Inflammation and metabolic disorders like diabetes mellitus share complex pathways that drive disease progression, emphasizing the urgent need for multi-target therapeutics for effective management. In the present study, a series of 1,3,4-thiadiazole derivatives (14–26) bearing phenyl and benzyl substitutions at fifth position of thiadiazole core were synthesized and characterized with spectroscopic techniques like FT-IR,¹H NMR,¹³C NMR and EI-MS. The biological evaluation revealed promising inhibition of the key inflammatory enzymes (COX-2 and 5-LOX), and metabolic enzymes (α-glucosidase and α-amylase) linked to type 2 diabetes.

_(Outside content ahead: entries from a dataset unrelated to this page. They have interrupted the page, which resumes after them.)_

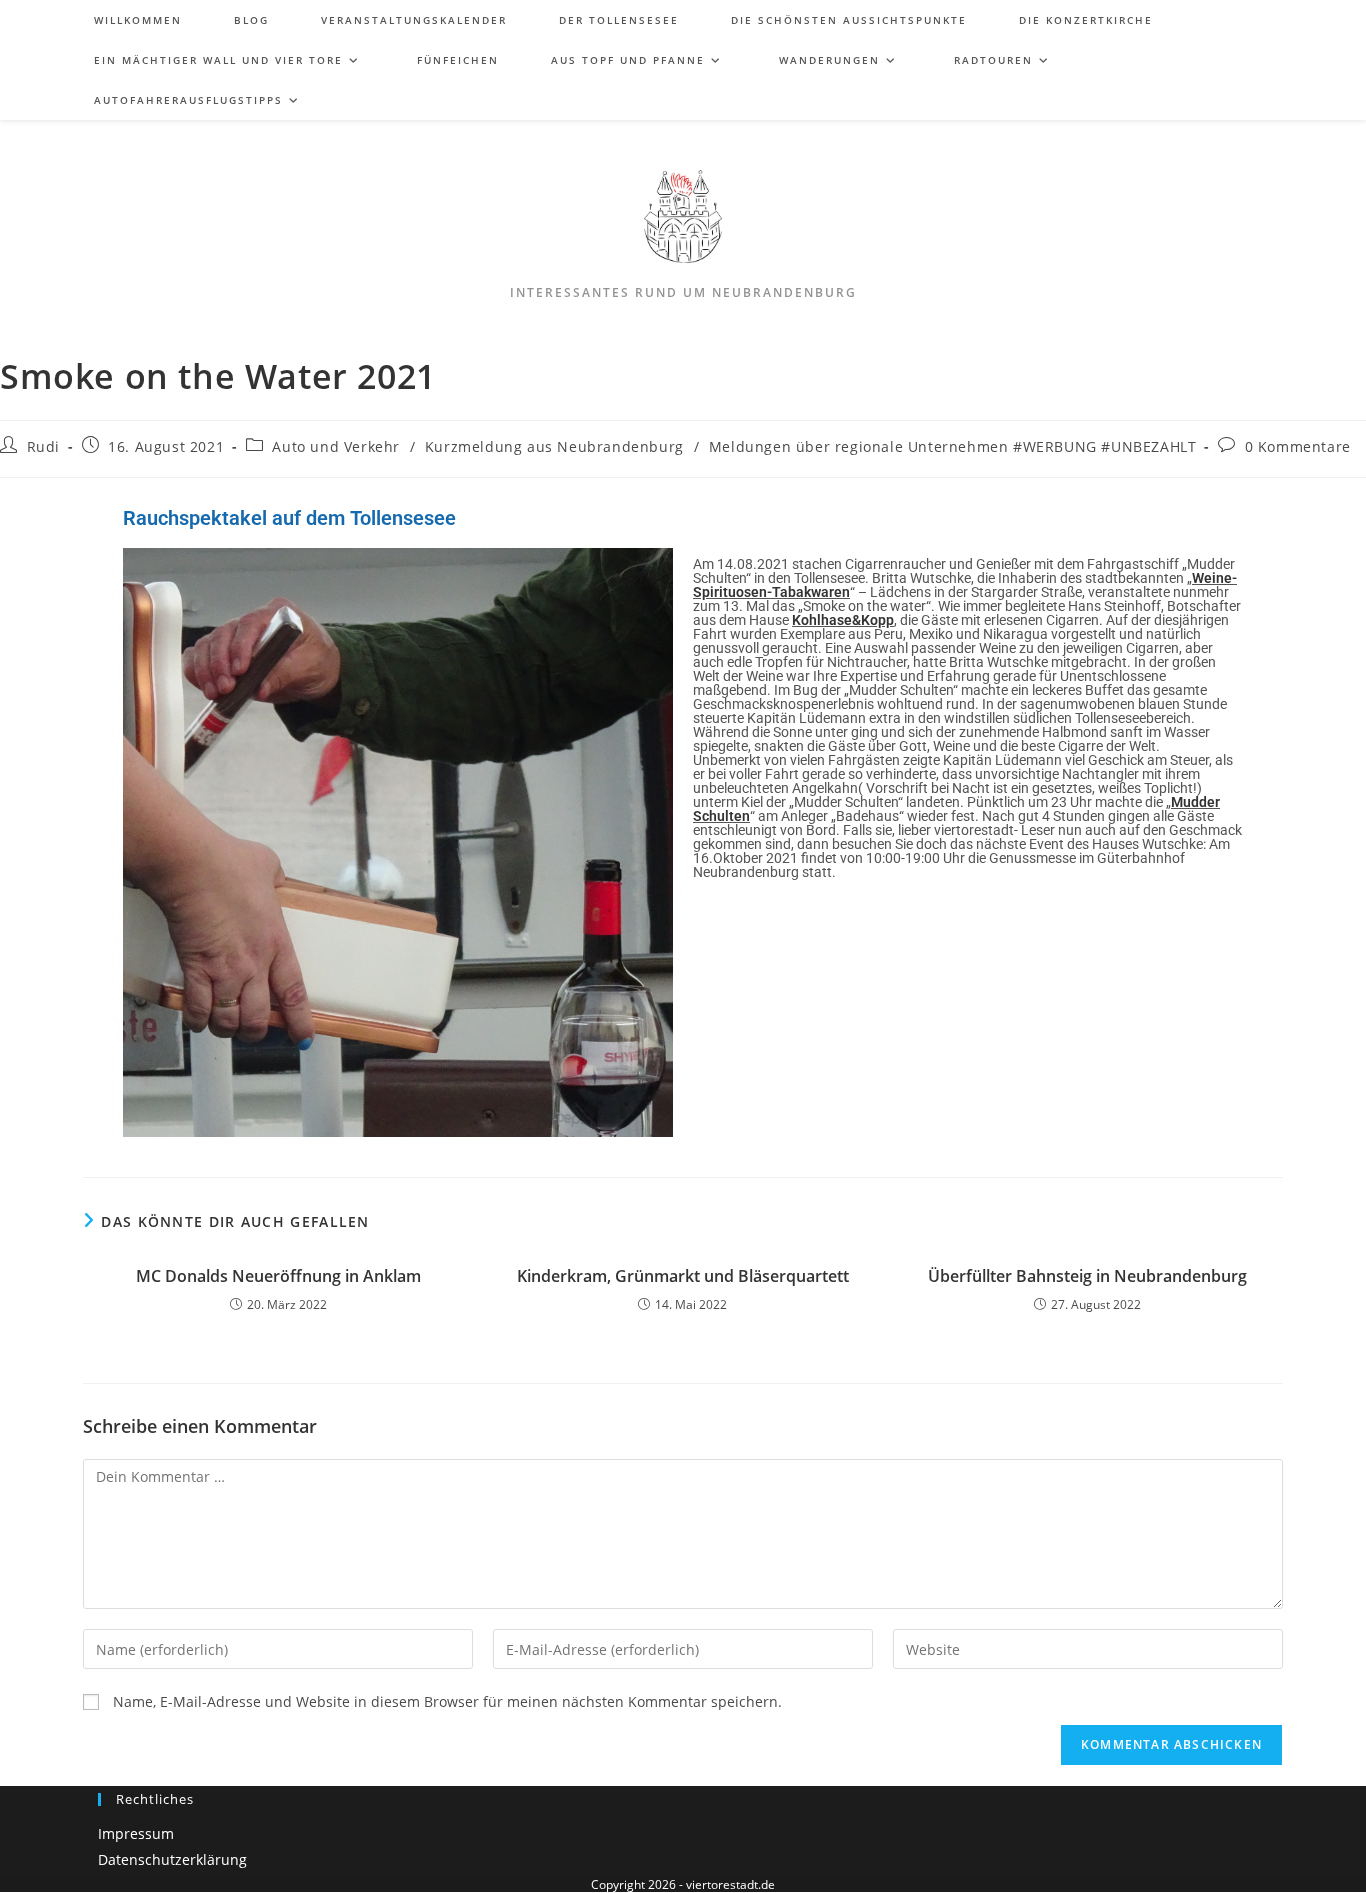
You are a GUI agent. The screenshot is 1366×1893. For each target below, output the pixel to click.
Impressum (136, 1833)
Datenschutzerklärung (172, 1859)
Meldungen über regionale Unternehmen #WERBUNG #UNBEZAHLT (953, 446)
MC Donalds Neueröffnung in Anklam (278, 1276)
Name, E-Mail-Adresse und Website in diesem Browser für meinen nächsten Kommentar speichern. (447, 1702)
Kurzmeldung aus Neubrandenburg (554, 446)
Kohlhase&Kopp (843, 620)
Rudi (43, 446)
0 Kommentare (1298, 446)
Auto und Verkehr (336, 446)
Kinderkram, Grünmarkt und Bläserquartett (683, 1276)
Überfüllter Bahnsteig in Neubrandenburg (1087, 1276)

Among the tested derivatives, compound 16 exhibited the most potent dual action, with IC₅₀ values of 8.78 μg/ml (COX-2), 4.51 μg/ml (5-LOX), 69.41 μg/ml (α-glucosidase), and 50.50 μg/ml (α-amylase), demonstrated moderated activity as compared to the standard inhibitors. Compound 26 also exhibited significant anti-inflammatory, with IC50 values of 2.03 μg/ml (COX-2), 6.03 μg/ml (5-LOX). Molecular docking studies further supported the biological findings, revealing binding interactions of these derivatives with the active sights of targeted enzymes, reinforcing their potential as lead candidates for dual acting anti-inflammatory and anti-diabetic agents. These findings suggest that 1,3,4-thiadiazole derivatives have the potential to develop as multi-functional therapeutics to target inflammation and metabolic dysregulations.